◆ **本文**

方広寺
ほうこうじ (Hoko-ji Temple)
【T-KT046】探訪日:2015/10/4
京都府京都市東山区正面通大和大路東入茶屋町527-2
【MAP】
〔駐車場所〕
1586(天正14)年、豊臣秀吉が松永久秀の焼き討ちにより焼損した東大寺大仏に代わる大仏の造立を発願。当初は東山の東福寺南方にある遣迎院付近に造立する予定であったが、いったん中止され、1588(天正16)年に、場所を蓮華王院(三十三間堂)北側にあった佛光寺の敷地に変更して再開した。秀吉は高野山の木食応其を造営の任にあたらせた。大仏殿は1595(文禄4)年に完成。当時の敷地は広大なもので、現在の豊国神社,京都国立博物館、そして三十三間堂の敷地をも含むものであった。現在の方広寺,豊国神社から国立博物館西側に見られる巨大な石を積んだ石垣はかつての大仏殿の石垣であり、また三十三間堂南に遺る太閤塀(重文)や南大門(重文・豊臣秀頼が築造)も方広寺造営の一環として整備されたものである。なお、東寺の南大門(重文)は方広寺西門として建築されたものを明治になって東寺に移築したものである。

◆ **取り組む課題**
• A. 方広寺の文章をもとに、次の問いに答えよ。
(i) 豊臣秀吉が大仏の造立を発願したのは何年か。
(ii) 秀吉が造営の任にあたらせたのは誰か。
(iii) 東寺の南大門は、もともと何として建築されたものか。
• B. 方広寺の文章を、最後の文の後から書き継げ。
ここからの資料は、方広寺の文章とは別のものだ。

◆ **集めた資料**

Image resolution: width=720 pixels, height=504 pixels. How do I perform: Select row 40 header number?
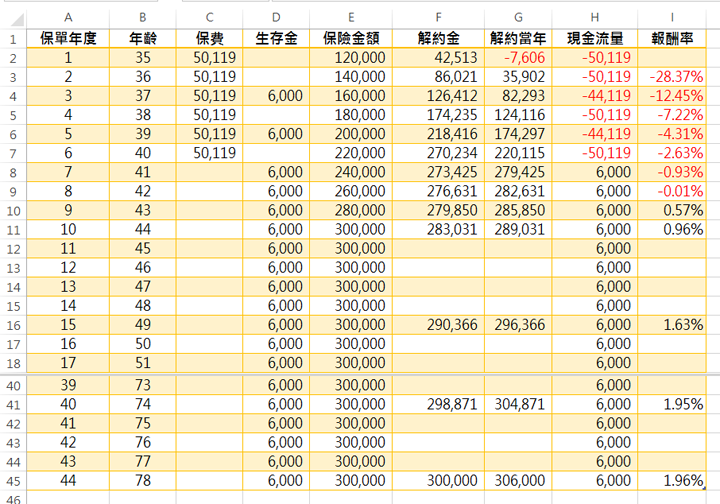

◆ **課題ごとの解答**
• A.
(i) 1586(天正14)年
(ii) 高野山の木食応其
(iii) 方広寺西門

• B.
この時に造立された大仏は、東大寺の大仏より大きく6丈3尺(約19m)の大きさであったという。造営期間短縮のため、木造漆膠で造られたが、翌1596(文禄5)年に発生した慶長伏見地震により倒壊。このとき秀吉は「自らの身をも守れないのか」と大仏に激怒したという。なおこのとき大仏殿は倒壊を免れている。
秀吉は、夢のお告げと称して、倒壊した大仏に代わり、善光寺如来(当時は甲斐善光寺に在り)を移座して本尊に迎えることを計画し1597(慶長2)年に大仏殿に遷座された。すると、翌1598(慶長3)年、秀吉は病に臥し、これは善光寺如来の祟りではないかということで、ただちに信濃国の善光寺へ戻されたが、その翌日の8月18日に秀吉はこの世を去った。
その後、1599(慶長4)年、豊臣秀頼は木食応其に命じて銅造での大仏復興を図るが、1602(慶長7)年、流し込んだ銅が漏れ出たため火災が起き、造営中の大仏と大仏殿は全て焼失してしまう。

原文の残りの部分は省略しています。